Of all the lines in the entries below, give again exactly those starting at the line containing "ご意見・ご要望 (520, 2533)" and ending at the line containing "Returns & Refunds (148, 2274)", both ends included, and no others.

Records for the task below:

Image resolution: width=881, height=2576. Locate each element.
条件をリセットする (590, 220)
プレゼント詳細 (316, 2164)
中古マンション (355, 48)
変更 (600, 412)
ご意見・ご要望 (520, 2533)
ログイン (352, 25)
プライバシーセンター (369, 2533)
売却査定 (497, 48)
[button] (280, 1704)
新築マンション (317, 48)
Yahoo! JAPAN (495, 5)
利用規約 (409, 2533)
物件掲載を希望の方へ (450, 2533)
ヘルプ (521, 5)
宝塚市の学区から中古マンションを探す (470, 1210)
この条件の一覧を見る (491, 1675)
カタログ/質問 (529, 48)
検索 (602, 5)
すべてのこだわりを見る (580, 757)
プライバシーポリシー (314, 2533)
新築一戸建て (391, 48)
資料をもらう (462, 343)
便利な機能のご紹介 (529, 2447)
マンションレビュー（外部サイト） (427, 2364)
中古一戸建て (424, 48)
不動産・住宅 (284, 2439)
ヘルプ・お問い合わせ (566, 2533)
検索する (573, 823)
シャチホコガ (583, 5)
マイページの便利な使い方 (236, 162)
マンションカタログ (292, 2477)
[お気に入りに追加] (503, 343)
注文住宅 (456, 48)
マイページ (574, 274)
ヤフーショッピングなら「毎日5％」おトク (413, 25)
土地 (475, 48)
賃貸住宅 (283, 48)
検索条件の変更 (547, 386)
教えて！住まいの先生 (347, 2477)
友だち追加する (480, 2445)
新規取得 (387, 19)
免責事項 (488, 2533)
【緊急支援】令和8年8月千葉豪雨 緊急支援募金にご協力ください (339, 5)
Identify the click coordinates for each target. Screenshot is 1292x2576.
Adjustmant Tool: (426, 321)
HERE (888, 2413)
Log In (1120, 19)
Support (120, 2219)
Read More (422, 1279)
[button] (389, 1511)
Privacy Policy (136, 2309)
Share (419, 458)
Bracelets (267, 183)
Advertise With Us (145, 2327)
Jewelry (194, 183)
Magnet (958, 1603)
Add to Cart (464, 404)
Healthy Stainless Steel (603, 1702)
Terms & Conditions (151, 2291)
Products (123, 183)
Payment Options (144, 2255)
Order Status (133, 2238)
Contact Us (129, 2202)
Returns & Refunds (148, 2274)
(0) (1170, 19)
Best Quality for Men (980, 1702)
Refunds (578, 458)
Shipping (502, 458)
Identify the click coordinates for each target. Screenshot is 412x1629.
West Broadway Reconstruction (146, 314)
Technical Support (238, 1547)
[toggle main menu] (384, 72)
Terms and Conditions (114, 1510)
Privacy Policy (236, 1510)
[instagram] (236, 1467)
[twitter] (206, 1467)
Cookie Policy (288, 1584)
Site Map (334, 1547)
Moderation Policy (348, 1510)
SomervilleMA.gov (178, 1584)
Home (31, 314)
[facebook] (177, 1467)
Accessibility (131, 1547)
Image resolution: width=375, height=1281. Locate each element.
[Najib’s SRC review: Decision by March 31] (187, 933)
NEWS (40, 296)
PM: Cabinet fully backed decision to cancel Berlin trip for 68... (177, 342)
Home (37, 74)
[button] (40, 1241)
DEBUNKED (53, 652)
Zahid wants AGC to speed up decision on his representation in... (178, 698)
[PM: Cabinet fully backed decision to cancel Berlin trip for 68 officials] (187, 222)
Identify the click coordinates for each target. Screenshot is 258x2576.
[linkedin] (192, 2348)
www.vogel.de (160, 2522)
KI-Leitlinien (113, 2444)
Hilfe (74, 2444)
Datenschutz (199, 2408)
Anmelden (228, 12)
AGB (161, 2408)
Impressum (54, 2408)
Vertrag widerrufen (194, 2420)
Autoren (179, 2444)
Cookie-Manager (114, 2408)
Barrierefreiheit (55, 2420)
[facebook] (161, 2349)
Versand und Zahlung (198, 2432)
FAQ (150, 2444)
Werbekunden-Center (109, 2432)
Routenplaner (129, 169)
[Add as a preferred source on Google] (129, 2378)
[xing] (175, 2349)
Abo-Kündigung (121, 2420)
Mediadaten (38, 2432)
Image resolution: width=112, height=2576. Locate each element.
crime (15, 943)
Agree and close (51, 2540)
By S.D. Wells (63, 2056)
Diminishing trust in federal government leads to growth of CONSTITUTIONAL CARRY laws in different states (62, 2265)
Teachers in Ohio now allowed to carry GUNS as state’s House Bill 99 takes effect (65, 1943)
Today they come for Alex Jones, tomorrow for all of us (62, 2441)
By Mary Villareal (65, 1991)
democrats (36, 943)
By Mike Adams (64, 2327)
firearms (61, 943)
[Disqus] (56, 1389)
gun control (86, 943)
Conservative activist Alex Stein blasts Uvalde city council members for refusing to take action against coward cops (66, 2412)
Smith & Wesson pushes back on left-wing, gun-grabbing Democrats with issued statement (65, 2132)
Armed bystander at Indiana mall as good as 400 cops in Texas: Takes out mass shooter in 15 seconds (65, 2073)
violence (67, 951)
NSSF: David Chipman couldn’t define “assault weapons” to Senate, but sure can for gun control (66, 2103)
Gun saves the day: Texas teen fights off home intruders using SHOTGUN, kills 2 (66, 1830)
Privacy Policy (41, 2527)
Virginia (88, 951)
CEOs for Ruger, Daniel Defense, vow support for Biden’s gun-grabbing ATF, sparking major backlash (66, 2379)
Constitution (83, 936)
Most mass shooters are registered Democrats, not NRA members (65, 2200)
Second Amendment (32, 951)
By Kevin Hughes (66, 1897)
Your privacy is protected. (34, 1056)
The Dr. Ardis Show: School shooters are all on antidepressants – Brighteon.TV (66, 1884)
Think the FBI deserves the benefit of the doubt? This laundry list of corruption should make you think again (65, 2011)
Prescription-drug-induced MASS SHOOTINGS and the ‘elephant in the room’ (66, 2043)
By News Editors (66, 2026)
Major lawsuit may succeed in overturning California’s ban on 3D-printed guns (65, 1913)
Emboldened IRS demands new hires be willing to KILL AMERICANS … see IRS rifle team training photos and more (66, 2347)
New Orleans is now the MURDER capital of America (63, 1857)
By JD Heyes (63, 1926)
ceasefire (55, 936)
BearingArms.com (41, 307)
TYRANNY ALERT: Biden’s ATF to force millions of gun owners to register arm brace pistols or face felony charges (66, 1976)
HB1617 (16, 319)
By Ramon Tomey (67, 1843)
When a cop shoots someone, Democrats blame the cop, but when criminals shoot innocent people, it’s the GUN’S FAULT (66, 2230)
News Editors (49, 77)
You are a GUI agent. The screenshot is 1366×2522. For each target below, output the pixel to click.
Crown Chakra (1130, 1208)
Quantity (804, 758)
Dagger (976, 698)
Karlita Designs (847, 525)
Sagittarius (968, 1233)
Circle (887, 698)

End of Records for the task.

**Response to this task**
ご意見・ご要望 (520, 2533)
ログイン (352, 25)
プライバシーセンター (369, 2533)
売却査定 (497, 48)
[button] (280, 1704)
新築マンション (317, 48)
Yahoo! JAPAN (495, 5)
利用規約 (409, 2533)
物件掲載を希望の方へ (450, 2533)
ヘルプ (521, 5)
宝塚市の学区から中古マンションを探す (470, 1210)
この条件の一覧を見る (491, 1675)
カタログ/質問 (529, 48)
検索 (602, 5)
すべてのこだわりを見る (580, 757)
プライバシーポリシー (314, 2533)
新築一戸建て (391, 48)
資料をもらう (462, 343)
便利な機能のご紹介 (529, 2447)
マンションレビュー（外部サイト） (427, 2364)
中古一戸建て (424, 48)
不動産・住宅 (284, 2439)
ヘルプ・お問い合わせ (566, 2533)
検索する (573, 823)
シャチホコガ (583, 5)
マイページの便利な使い方 (236, 162)
マンションカタログ (292, 2477)
[お気に入りに追加] (503, 343)
注文住宅 (456, 48)
マイページ (574, 274)
ヤフーショッピングなら「毎日5％」おトク (413, 25)
土地 (475, 48)
賃貸住宅 (283, 48)
検索条件の変更 (547, 386)
教えて！住まいの先生 (347, 2477)
友だち追加する (480, 2445)
新規取得 (387, 19)
免責事項 (488, 2533)
【緊急支援】令和8年8月千葉豪雨 緊急支援募金にご協力ください (339, 5)
Identify the click coordinates for each target. Screenshot is 1292x2576.
Adjustmant Tool: (426, 321)
HERE (888, 2413)
Log In (1120, 19)
Support (120, 2219)
Read More (422, 1279)
[button] (389, 1511)
Privacy Policy (136, 2309)
Share (419, 458)
Bracelets (267, 183)
Advertise With Us (145, 2327)
Jewelry (194, 183)
Magnet (958, 1603)
Add to Cart (464, 404)
Healthy Stainless Steel (603, 1702)
Terms & Conditions (151, 2291)
Products (123, 183)
Payment Options (144, 2255)
Order Status (133, 2238)
Contact Us (129, 2202)
Returns & Refunds (148, 2274)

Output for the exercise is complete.